Bab 28 - Tanpa Kata

11.1K 1.3K 10
                                    

“Sagara.”

Suara panggilan dari seorang pria yang terdengar lemah membuat tiga orang yang berada di sofa menoleh secara serempak ke arah ranjang. Terlihat Ayah Sagara telah sadarkan diri. Pria itu menatap ke arah Sagara dengan sorot lemah.

Sagara menahan napas sesaat. Lelaki itu melepaskan tautan tangannya dengan Nasya lantas beranjak dari duduknya, ia melangkah mendekat ke ranjang Sang Ayah dengan raut datarnya. Namun, terpancar sorot lembut di matanya.

Seulas senyum terbit di wajah Sang Ayah. “Ayah senang kamu datang,” ucapnya dengan suara lirih.

Sagara terdiam. Perasaannya campur aduk. Di satu sisi ia ingin bertanya banyak hal terkait sesuatu di masa lalu, tetapi di sisi lain dadanya terasa begitu nyeri melihat Sang Ayah terbaring lemah.

Tangan Ayah Sagara terulur perlahan ke arah Sagara. Dengan ragu Sagara menyambutnya lantas menggenggamnya pelan. “Maafkan Ayah,” ucapnya dengan mata yang berkaca-kaca.

“Buat apa?” tanya Sagara sembari menahan diri sekuat mungkin untuk tidak bersedih.

“Ayah tidak tahu selama ini kamu mendapatkan siksaan dari ibu tirimu dan kakak tirimu. Maaf. Ayah benar-benar gagal menjadi seorang ayah,” sesalnya.

Bola mata Sagara membulat sempurna, lelaki itu tampak kaget. “Ayah tahu dari mana?”

“Ayah sudah mencari tahu semuanya.
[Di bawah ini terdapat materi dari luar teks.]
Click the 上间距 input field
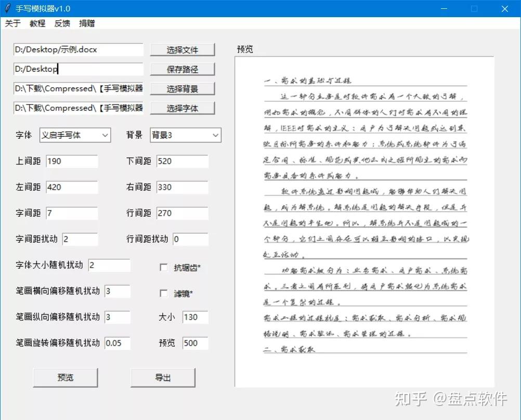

Maaf sekali lagi, selama ini ayah tidak tahu apapun. Mengapa kamu tidak mengatakannya kepada ayah dan memilih untuk menutupinya?”
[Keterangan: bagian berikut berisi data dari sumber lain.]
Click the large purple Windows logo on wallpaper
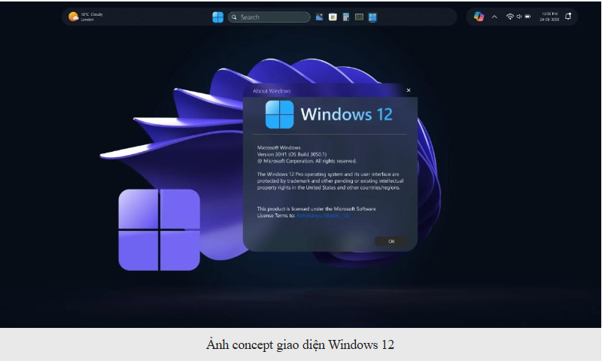The height and width of the screenshot is (364, 602). 159,229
Kepala Sagara menunduk, lelaki itu memilih untuk tidak mengatakan apapun.

“Rendy akan membantumu mulai sekarang. Ayah berjanji setelah ini tidak akan ada yang bisa menyakitimu,” ucap Ayah Sagara terdengar mantap.
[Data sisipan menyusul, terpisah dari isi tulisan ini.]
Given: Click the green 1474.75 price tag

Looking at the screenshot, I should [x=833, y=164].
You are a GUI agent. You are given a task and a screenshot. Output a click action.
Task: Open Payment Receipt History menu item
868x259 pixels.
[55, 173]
Sagara tampak tertegun. “Tapi ayah gimana?” Kalau Rendy beralih membantunya, kemudian siapa yang akan membantu ayahnya? Begitulah pikir Sagara.

“Tenang saja, hidup ayah tidak akan lama lagi. Kamu lebih membutuhkan Rendy daripada ayah,” ucap ayah Sagara sembari menepuk-nepuk punggung tangan putranya dengan pelan.

Mendengar Sang Ayah mengatakan bahwa hidupnya tidak akan lama lagi membuat Sagara teringat dengan perkataan Rendy beberapa saat yang lalu. Genggaman tangan lelaki itu kepada Sang Ayah mengerat dan sorot matanya berubah tajam.

“Kenapa ayah nggak cerita?” tanya Sagara dengan suara tegas.

“Apa maksudmu?”

“Soal Nendra yang meracuni ayah.” Sagara tampak geram saat mengatakannya.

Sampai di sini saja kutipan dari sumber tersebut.